*EXERCISE PROMPT*. From the first line of the data through the line containing "Viewport: 847px width, 476px height.", transcribe each line exactly. Pictures do not belong in the copy.

*EXERCISE MATERIAL*.

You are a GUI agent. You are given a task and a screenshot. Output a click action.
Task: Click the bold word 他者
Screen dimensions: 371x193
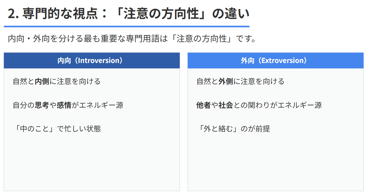203,105
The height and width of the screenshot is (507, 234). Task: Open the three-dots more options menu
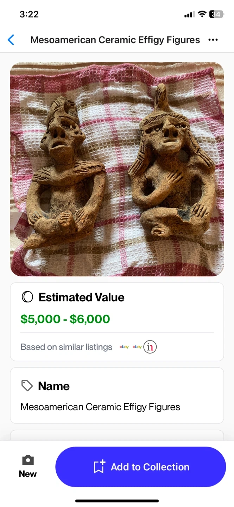213,40
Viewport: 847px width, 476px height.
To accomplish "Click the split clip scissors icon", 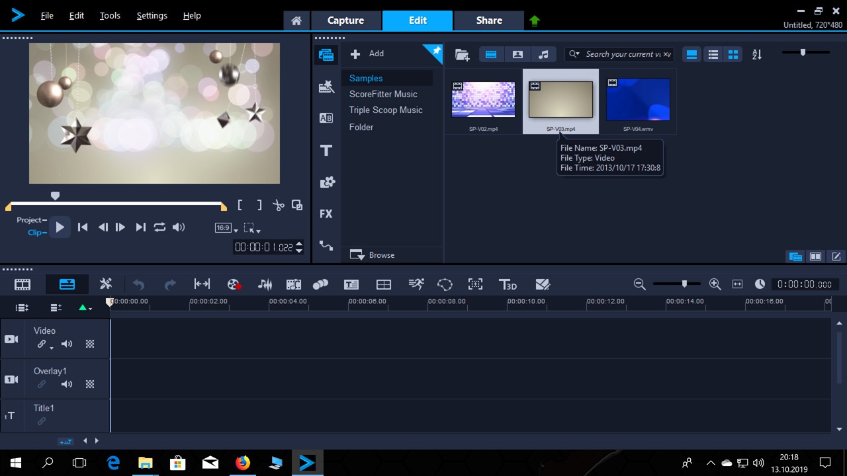I will click(x=279, y=206).
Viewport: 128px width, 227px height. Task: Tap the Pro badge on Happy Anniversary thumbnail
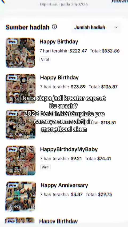(13, 186)
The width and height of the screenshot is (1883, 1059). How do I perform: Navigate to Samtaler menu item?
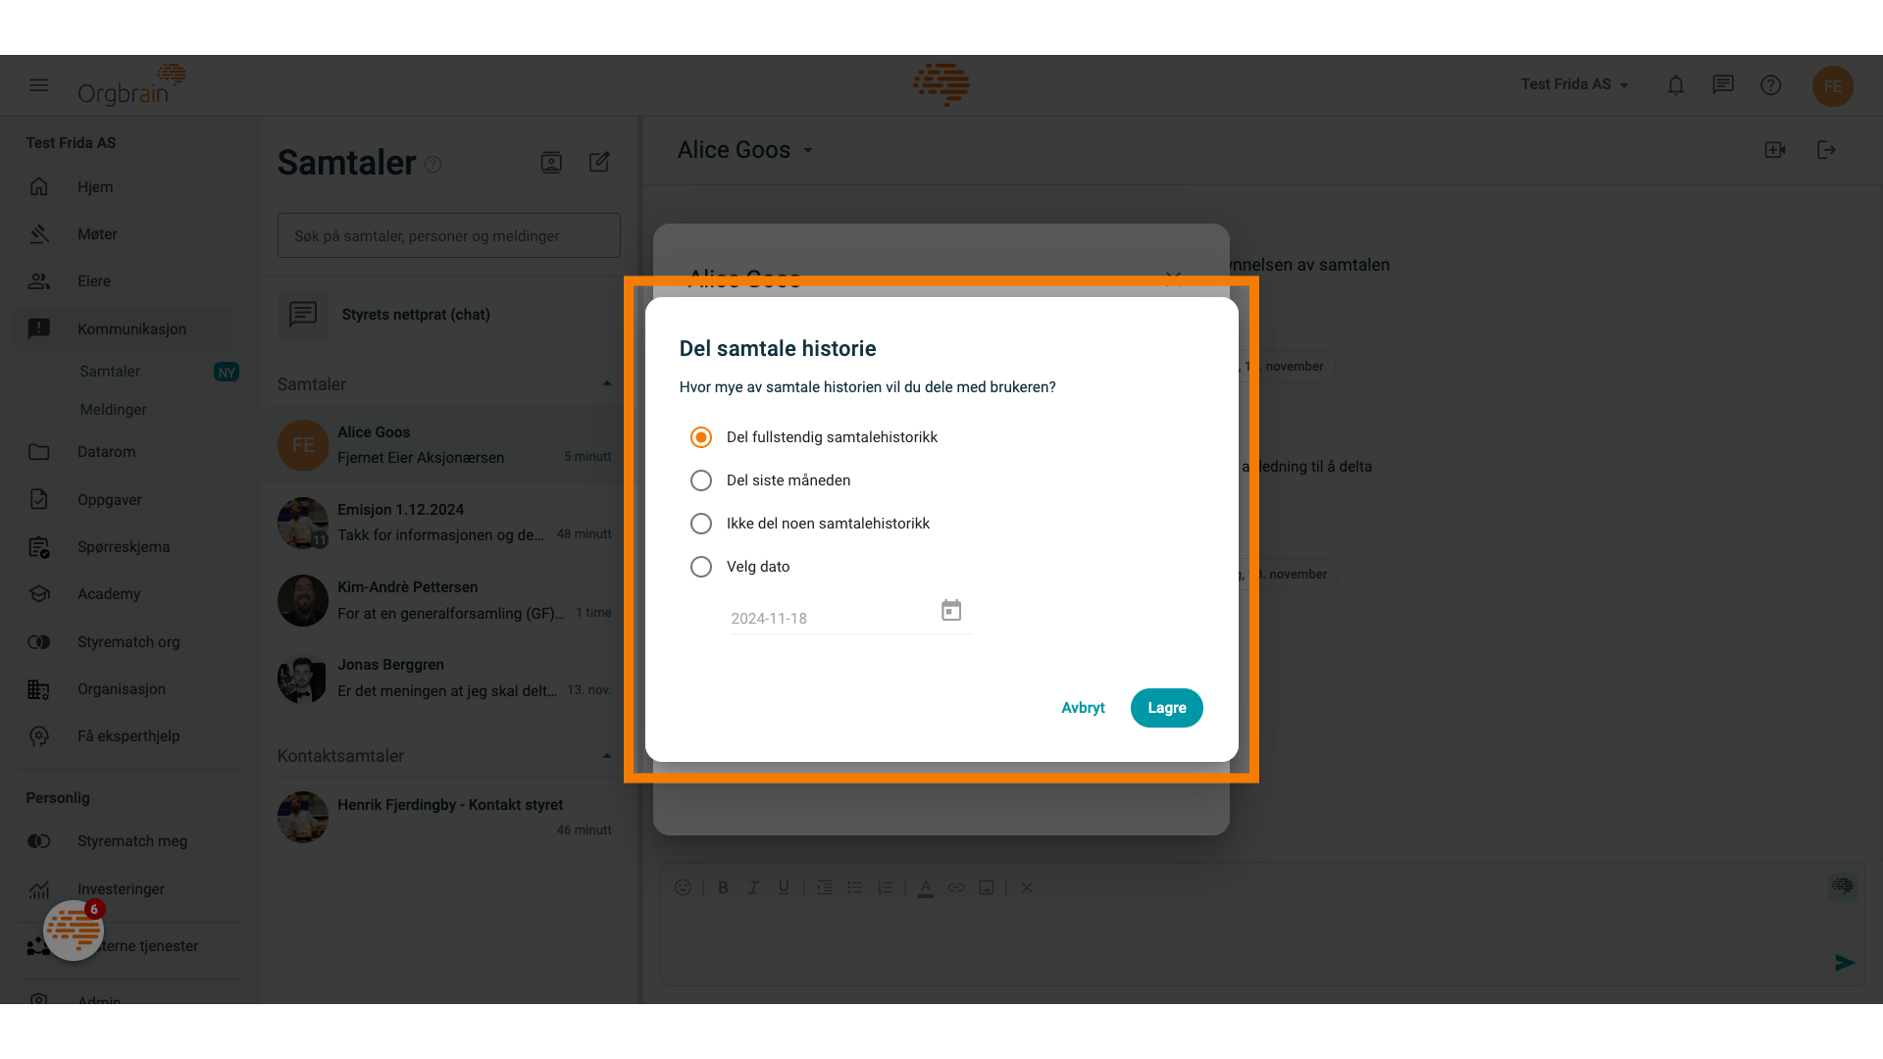tap(110, 371)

*RESPONSE TO THIS EXERCISE*.
You are a GUI agent. You are given a task and a screenshot. Output a click action.
Task: Click the bold word 他者
Screen dimensions: 371x193
203,105
The height and width of the screenshot is (507, 234). Task: Open the three-dots more options menu
213,40
Viewport: 847px width, 476px height.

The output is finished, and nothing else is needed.